Splendrillia academica

Scientific classification
- Kingdom: Animalia
- Phylum: Mollusca
- Class: Gastropoda
- Subclass: Caenogastropoda
- Order: Neogastropoda
- Superfamily: Conoidea
- Family: Drilliidae
- Genus: Splendrillia
- Species: S. academica
- Binomial name: Splendrillia academica McLean & Poorman, 1971

= Splendrillia academica =

- Authority: McLean & Poorman, 1971

Species of gastropod

Splendrillia academica is a species of sea snail, a marine gastropod mollusk in the family Drilliidae. There has been only 2 specimens of Splendrillia academia.

==Description==
The length of the shell attains an average of 13.7mm, its diameter 5.3mm (maximum height 20mm). The shell of Splendrillia academica is dull, banded with the color blue gray, another dark brown band that connects the peripheral nodes, an aperture that is only ^{1}⁄_{3} the size of the shell with a protoconch of 2 smooth whorls with the central tip of the shell and a spiral sculpture that's usually 8 grooves upon the pillar.

Dataset entries
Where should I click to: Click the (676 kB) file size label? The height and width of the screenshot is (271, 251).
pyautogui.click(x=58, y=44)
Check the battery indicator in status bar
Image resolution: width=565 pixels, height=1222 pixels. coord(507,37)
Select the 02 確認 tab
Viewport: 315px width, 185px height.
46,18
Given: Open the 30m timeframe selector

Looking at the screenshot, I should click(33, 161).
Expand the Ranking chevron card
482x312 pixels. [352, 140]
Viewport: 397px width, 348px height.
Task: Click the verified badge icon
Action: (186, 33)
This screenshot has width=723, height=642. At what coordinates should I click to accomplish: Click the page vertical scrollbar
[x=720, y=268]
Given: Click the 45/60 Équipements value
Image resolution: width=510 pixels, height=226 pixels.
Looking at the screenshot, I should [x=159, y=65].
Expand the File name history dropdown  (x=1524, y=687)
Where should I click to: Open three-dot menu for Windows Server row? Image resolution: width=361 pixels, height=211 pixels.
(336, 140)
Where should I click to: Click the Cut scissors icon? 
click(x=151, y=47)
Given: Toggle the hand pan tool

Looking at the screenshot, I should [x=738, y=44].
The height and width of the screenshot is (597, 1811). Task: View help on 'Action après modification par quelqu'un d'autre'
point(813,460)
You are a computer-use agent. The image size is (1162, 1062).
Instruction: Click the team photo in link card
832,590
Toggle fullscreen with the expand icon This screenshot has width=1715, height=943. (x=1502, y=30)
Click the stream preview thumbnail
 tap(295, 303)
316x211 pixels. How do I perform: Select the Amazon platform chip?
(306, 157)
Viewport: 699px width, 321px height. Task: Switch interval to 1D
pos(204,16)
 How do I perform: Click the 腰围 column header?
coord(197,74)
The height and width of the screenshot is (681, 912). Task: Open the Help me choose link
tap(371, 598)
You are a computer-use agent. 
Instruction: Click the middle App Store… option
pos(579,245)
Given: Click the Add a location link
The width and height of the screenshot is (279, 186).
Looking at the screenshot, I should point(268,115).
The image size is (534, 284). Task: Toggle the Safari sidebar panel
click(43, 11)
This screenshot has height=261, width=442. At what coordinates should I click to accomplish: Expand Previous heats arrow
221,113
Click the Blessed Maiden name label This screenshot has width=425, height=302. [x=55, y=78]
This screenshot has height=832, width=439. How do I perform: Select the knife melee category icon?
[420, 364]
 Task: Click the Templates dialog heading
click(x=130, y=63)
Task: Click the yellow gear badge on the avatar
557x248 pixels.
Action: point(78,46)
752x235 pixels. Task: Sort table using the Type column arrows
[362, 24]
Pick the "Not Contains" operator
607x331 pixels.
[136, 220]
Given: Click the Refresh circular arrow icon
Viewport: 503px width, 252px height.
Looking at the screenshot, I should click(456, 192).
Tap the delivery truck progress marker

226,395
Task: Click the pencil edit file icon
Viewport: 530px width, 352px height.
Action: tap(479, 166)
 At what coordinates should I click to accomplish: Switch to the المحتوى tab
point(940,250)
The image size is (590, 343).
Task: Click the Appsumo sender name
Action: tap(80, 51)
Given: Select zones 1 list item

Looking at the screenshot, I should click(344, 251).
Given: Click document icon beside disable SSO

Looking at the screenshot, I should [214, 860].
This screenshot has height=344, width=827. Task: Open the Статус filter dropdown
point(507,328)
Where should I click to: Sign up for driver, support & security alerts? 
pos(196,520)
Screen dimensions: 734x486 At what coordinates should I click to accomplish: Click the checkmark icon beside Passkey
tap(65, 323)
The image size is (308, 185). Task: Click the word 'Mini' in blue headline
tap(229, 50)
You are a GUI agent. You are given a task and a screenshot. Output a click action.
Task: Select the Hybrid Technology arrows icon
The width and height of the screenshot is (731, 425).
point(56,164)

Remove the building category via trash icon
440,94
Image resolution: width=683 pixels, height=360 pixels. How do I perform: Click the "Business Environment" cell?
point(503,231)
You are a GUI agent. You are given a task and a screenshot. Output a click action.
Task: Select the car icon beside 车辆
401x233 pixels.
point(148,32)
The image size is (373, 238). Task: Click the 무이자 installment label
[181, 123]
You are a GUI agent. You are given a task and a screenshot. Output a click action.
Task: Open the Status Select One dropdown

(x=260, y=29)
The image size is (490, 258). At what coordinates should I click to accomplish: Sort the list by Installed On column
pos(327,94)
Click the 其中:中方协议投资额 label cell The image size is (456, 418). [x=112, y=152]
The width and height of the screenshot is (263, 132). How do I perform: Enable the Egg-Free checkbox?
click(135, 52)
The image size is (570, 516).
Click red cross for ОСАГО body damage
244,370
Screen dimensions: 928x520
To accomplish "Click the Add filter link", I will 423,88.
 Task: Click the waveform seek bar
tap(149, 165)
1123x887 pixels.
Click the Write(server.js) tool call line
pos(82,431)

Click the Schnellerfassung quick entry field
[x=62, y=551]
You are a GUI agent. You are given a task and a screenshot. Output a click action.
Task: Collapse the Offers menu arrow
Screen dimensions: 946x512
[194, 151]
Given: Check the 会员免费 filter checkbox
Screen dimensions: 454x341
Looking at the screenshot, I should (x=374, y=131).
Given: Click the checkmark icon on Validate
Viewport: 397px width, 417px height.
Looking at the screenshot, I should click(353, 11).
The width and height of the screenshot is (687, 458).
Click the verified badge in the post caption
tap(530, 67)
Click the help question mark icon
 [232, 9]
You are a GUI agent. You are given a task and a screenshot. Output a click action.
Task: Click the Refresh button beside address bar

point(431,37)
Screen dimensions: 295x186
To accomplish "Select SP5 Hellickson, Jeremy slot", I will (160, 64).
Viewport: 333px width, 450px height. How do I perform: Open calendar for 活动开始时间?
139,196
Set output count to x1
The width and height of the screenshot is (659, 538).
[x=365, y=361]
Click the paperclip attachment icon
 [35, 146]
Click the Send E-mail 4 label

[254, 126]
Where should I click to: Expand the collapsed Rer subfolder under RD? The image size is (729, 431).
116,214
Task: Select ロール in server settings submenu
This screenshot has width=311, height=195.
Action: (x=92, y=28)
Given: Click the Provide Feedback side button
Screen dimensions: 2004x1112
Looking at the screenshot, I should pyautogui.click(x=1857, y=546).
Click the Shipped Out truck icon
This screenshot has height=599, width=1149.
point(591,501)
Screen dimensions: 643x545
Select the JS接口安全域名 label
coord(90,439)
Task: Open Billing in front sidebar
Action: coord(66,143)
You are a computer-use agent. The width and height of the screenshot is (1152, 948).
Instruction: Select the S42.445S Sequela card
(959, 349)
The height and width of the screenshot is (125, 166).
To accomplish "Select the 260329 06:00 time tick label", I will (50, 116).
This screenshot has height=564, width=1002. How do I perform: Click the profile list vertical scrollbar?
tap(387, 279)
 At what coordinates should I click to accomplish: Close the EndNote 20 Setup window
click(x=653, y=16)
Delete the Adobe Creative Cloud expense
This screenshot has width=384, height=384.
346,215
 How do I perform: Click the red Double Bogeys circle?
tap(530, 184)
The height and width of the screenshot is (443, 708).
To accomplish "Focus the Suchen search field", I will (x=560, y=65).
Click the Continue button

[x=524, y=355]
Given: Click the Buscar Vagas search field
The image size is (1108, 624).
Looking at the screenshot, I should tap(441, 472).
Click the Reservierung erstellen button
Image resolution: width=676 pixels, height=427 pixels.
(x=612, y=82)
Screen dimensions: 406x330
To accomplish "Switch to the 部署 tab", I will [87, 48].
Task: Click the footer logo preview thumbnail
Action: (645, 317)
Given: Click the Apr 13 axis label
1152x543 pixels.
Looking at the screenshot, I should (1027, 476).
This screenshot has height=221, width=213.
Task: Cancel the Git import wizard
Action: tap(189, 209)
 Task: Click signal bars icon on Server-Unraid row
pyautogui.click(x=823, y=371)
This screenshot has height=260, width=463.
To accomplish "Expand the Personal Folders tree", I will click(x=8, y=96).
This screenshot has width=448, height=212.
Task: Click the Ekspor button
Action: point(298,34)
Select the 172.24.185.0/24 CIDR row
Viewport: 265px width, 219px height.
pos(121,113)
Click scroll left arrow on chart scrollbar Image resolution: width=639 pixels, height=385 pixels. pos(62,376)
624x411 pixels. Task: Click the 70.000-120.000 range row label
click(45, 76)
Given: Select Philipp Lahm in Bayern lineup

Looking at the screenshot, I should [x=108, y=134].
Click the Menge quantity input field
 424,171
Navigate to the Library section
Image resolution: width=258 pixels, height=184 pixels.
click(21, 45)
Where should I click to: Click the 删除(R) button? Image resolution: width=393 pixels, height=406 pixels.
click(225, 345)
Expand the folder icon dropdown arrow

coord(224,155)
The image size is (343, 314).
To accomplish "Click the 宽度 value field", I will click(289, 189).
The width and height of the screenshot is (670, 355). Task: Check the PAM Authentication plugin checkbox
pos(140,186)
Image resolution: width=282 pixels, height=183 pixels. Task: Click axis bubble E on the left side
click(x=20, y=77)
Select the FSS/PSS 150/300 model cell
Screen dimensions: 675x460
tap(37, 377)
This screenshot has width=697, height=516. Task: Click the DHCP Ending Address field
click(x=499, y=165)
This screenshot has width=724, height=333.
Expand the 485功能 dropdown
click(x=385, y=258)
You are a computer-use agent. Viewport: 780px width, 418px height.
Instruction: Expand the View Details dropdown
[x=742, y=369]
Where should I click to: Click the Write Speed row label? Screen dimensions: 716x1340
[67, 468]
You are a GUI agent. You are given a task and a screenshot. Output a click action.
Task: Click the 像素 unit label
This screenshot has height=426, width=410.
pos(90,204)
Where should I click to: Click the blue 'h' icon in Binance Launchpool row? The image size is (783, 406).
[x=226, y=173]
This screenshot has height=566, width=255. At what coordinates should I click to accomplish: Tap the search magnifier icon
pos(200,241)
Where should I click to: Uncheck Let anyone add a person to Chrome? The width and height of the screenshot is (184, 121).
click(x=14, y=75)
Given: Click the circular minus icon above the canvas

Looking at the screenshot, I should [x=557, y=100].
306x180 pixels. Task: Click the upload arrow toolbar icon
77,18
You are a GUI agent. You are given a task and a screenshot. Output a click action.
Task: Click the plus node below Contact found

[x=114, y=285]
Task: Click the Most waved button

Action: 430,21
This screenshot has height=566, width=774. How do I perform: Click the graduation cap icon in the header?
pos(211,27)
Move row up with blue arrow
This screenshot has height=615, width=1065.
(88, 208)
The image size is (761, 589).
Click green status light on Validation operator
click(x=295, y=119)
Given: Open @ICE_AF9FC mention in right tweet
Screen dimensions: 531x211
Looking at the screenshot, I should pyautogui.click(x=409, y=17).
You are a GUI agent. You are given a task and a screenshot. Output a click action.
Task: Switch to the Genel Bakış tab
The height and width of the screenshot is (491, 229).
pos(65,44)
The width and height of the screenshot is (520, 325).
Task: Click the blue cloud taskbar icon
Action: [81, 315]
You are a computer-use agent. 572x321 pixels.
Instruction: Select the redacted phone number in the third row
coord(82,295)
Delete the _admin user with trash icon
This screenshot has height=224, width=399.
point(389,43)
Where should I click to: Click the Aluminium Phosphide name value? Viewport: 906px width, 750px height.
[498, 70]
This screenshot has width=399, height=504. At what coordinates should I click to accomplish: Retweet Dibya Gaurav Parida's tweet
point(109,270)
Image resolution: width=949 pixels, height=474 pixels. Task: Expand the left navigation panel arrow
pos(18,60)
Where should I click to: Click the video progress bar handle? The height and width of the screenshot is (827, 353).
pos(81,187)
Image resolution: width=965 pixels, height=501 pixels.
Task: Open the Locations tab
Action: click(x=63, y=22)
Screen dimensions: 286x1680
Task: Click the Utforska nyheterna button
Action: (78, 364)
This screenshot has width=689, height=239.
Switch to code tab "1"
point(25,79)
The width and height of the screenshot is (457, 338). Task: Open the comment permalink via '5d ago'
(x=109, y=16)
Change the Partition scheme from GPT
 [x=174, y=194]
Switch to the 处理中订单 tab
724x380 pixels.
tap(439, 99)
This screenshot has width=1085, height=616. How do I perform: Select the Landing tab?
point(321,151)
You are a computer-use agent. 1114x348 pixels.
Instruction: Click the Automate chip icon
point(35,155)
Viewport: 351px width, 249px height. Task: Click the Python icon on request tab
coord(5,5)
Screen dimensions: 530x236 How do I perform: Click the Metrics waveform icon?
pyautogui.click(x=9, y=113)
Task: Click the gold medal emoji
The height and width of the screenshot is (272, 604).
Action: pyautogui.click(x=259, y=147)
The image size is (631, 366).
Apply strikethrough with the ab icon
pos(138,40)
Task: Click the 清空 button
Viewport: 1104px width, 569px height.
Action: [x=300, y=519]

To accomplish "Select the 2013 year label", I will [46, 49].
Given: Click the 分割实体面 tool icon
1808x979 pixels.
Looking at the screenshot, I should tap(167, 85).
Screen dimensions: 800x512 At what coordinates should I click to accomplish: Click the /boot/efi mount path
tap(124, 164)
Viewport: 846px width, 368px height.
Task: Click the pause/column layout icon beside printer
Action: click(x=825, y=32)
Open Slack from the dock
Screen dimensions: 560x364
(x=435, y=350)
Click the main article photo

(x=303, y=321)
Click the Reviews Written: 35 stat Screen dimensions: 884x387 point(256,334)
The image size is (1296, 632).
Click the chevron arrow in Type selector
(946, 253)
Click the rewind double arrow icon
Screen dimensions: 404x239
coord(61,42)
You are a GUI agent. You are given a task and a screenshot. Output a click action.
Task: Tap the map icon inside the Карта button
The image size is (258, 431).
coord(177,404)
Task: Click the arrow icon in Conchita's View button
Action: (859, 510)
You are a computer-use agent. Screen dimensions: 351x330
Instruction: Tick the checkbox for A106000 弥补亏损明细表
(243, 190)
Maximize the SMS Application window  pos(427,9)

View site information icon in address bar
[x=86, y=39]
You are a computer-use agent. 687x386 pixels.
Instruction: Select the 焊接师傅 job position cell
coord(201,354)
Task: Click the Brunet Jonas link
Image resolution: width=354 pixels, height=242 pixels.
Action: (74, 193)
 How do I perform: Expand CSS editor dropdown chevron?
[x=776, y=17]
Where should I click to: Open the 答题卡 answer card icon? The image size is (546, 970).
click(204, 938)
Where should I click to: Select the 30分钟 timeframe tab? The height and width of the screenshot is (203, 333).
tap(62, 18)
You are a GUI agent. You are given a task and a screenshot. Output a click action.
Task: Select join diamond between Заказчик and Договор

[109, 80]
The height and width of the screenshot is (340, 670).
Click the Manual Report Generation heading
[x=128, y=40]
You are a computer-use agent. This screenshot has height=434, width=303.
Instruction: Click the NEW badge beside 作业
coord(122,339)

Required actions
**1)** In the Splendrillia academica text, rewrite the stretch from "- Authority: McLean" through "of Splendrillia academia.", substituting "marine snail" for "sea snail".
**2)** List every shell measurement in millimeters given in the Splendrillia academica text, naming what each one measures.
**3)** According to the Splendrillia academica text, how many smooth whorls make up the protoconch?

Numbered responses
**1)**
- Authority: McLean & Poorman, 1971

Species of gastropod

Splendrillia academica is a species of marine snail, a marine gastropod mollusk in the family Drilliidae. There has been only 2 specimens of Splendrillia academia.

**2)**
- Average length: 13.7 mm
- Diameter: 5.3 mm
- Maximum height: 20 mm

**3)** Two smooth whorls.